== Task to carry out ==
Would you please retype, exactly, the lines of the listing below between the line with "You are a computer-use agent. Viewport: 1307px" and the line with "This screenshot has height=363, width=485.", inclusive?
☆ ☆ ☆ ☆
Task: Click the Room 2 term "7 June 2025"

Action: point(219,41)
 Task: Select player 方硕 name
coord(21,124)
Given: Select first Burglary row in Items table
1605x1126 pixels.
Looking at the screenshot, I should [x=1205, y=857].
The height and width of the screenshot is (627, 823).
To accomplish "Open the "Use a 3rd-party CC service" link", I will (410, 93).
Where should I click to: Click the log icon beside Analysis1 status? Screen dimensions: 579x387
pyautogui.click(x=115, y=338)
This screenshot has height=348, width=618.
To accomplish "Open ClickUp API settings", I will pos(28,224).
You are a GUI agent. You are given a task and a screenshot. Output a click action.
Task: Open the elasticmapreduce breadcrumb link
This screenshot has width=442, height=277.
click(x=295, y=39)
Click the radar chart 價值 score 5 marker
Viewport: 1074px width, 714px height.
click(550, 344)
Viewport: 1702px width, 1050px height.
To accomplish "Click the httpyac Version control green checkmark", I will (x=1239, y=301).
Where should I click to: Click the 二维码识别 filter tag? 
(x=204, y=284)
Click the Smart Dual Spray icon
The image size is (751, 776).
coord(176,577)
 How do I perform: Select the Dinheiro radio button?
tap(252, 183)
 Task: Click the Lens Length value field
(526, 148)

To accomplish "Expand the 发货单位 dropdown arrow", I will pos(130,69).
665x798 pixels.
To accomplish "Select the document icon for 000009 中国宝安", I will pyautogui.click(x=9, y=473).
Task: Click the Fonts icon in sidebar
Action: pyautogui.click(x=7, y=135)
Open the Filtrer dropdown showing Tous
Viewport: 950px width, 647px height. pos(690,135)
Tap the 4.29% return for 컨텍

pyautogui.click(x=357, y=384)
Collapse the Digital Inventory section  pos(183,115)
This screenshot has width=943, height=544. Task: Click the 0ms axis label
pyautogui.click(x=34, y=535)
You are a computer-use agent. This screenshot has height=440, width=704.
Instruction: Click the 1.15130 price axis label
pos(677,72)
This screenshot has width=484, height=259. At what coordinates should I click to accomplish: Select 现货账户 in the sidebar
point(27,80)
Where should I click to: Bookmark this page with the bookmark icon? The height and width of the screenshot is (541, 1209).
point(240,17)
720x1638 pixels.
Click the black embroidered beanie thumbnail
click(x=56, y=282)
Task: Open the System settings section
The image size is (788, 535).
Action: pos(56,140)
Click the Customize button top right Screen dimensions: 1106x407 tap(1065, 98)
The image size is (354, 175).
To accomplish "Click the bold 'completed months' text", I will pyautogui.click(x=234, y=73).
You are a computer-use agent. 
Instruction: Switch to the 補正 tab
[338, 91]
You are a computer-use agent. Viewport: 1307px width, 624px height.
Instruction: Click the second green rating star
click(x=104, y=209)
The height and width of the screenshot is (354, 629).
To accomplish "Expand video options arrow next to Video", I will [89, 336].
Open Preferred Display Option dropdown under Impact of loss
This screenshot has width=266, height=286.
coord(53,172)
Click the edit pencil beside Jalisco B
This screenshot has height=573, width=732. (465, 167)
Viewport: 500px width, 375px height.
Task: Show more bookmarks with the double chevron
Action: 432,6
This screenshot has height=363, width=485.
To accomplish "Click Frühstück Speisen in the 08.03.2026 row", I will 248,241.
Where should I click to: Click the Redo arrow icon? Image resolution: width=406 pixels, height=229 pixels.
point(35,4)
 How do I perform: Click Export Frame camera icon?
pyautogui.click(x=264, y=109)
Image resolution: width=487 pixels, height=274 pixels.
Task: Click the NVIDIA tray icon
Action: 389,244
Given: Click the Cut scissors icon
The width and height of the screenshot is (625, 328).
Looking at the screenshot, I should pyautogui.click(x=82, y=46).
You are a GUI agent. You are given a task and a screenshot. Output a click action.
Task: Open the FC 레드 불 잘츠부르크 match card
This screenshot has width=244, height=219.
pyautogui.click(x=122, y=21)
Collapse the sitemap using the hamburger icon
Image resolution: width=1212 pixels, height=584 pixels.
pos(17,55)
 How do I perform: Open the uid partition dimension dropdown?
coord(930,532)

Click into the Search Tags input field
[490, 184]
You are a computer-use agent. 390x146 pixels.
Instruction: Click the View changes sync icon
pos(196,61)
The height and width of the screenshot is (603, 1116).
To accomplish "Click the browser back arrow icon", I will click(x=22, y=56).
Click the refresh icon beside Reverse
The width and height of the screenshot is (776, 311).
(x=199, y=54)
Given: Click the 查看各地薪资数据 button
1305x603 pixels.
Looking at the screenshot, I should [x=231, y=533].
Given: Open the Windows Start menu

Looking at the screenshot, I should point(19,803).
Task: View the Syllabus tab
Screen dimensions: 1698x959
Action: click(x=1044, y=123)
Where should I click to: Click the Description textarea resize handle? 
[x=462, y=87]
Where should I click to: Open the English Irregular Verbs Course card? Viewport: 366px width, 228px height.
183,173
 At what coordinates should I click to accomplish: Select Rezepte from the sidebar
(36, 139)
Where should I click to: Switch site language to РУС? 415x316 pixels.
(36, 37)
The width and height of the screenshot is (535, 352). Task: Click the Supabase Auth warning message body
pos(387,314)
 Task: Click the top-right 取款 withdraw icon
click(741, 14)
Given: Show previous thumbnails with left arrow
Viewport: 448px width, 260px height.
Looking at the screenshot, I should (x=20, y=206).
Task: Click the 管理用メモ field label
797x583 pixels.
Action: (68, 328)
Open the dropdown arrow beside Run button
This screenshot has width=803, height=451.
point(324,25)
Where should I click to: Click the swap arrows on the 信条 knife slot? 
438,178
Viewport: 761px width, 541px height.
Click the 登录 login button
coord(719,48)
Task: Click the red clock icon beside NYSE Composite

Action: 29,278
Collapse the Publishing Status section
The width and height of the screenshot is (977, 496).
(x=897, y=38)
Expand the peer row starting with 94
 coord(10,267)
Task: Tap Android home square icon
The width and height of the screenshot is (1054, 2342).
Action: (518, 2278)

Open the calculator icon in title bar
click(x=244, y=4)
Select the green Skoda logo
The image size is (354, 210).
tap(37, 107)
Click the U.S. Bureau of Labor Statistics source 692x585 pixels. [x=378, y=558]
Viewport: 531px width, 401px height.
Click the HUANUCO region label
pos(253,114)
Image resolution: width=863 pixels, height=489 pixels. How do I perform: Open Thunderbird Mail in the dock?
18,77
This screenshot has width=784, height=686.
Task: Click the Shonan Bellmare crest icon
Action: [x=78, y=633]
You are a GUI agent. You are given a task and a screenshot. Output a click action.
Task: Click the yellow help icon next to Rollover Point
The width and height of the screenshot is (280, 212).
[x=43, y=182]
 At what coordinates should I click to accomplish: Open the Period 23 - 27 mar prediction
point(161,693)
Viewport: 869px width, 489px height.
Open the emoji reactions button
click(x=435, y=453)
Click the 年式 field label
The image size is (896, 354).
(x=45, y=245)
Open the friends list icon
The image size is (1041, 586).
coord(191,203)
☆ ☆ ☆ ☆
== Solution to the problem ==
You are a computer-use agent. Viewport: 1307px width, 624px height.
Instruction: Click the second green rating star
click(x=104, y=209)
The height and width of the screenshot is (354, 629).
To accomplish "Expand video options arrow next to Video", I will [89, 336].
Open Preferred Display Option dropdown under Impact of loss
This screenshot has width=266, height=286.
coord(53,172)
Click the edit pencil beside Jalisco B
This screenshot has height=573, width=732. (465, 167)
Viewport: 500px width, 375px height.
Task: Show more bookmarks with the double chevron
Action: 432,6
This screenshot has height=363, width=485.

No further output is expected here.